#### Source data:
__________
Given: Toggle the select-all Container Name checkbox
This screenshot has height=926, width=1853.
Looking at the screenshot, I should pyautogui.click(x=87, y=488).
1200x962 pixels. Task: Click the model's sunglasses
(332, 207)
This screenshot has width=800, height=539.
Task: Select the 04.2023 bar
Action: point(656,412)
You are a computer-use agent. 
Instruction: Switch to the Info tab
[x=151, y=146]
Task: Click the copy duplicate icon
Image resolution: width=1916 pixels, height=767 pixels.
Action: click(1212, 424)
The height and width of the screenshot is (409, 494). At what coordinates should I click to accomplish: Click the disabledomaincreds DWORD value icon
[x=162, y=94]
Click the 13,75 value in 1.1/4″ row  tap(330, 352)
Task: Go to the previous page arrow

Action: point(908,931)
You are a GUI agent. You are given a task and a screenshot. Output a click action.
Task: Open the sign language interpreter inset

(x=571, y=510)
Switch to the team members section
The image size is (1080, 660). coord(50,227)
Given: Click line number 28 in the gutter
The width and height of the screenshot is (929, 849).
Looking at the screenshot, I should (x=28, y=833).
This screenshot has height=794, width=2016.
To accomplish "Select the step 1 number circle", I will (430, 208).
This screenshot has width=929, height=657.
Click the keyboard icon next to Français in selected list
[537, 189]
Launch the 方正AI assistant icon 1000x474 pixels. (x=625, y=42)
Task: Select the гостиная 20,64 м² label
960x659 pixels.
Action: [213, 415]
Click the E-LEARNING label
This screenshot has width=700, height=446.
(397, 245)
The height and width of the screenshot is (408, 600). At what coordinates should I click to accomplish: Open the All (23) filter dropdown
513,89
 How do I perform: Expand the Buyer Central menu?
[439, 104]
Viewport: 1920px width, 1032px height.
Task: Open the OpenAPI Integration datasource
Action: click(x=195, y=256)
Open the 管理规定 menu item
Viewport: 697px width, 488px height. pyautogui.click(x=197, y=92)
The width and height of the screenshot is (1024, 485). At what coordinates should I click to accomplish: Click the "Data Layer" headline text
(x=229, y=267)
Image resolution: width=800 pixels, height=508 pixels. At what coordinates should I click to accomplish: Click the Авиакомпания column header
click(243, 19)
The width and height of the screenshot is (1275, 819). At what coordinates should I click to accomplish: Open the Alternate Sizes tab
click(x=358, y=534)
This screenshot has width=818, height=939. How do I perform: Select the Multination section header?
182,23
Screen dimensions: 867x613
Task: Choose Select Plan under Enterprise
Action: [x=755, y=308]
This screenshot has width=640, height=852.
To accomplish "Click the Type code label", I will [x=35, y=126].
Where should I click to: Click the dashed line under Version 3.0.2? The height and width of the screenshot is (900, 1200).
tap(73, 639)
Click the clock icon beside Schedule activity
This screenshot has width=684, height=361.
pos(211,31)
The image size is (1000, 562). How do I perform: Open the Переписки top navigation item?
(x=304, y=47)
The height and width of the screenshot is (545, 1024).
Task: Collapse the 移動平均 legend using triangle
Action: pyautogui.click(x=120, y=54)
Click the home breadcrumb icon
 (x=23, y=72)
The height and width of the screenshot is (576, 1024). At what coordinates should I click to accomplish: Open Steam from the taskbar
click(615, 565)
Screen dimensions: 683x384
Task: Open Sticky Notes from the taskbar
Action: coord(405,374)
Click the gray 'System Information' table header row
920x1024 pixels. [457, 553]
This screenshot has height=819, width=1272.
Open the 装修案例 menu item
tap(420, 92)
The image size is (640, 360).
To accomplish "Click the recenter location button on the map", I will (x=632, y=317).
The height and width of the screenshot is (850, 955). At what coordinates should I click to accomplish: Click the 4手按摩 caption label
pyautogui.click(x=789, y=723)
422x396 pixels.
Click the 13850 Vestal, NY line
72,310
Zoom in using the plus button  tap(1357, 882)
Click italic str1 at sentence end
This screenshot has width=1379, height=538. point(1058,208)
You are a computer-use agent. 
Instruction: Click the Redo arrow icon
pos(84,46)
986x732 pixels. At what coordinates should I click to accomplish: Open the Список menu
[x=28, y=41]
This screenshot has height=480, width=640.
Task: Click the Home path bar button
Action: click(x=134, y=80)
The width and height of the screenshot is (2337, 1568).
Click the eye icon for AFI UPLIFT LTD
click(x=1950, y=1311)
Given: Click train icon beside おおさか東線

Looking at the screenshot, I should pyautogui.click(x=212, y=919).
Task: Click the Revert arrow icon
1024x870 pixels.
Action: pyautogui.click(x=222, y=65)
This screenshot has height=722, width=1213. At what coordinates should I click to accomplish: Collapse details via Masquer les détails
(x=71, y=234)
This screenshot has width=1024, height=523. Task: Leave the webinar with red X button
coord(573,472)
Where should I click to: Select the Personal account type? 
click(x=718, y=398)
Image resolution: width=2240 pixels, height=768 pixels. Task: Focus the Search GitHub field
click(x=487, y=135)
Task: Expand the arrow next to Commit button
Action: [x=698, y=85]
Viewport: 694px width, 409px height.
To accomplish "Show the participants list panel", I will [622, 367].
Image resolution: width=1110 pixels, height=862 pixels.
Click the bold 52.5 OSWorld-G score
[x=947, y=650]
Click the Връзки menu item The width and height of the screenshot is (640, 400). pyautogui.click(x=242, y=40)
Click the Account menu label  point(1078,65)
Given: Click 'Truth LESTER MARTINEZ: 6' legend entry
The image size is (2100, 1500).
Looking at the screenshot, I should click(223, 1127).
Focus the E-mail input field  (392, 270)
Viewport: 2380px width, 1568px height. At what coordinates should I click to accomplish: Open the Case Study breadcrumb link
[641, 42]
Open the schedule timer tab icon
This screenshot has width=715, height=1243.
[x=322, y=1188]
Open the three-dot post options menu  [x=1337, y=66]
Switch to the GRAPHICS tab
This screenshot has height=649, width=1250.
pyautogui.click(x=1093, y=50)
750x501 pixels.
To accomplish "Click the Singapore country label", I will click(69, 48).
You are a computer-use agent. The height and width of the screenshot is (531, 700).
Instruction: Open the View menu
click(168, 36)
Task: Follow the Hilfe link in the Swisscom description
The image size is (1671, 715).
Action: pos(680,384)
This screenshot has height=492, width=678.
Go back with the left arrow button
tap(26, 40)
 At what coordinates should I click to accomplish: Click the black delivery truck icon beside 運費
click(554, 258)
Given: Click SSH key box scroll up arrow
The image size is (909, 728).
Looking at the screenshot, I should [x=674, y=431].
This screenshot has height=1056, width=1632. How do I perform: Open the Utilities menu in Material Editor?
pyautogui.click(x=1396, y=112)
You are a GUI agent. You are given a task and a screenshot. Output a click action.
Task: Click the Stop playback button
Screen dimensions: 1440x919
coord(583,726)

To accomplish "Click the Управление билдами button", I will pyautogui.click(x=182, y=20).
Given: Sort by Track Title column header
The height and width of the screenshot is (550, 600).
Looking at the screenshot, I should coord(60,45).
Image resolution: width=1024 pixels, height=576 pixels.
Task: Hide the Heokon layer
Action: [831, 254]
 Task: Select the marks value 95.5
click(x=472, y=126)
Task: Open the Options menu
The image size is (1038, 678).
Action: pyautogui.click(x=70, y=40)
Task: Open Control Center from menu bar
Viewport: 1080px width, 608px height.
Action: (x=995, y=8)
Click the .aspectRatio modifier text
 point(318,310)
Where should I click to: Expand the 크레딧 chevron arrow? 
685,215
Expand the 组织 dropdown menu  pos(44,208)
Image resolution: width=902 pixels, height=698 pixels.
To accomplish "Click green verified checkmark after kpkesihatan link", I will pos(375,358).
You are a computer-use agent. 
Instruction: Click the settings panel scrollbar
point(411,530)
__________
#### Directions:
Your output must be the exact lines from the one containing "Click the .aspectRatio modifier text" through the end of the data above, both included, and nothing more.

#### Written solution:
Click the .aspectRatio modifier text
 point(318,310)
Where should I click to: Expand the 크레딧 chevron arrow? 
685,215
Expand the 组织 dropdown menu  pos(44,208)
Image resolution: width=902 pixels, height=698 pixels.
To accomplish "Click green verified checkmark after kpkesihatan link", I will pos(375,358).
You are a computer-use agent. 
Instruction: Click the settings panel scrollbar
point(411,530)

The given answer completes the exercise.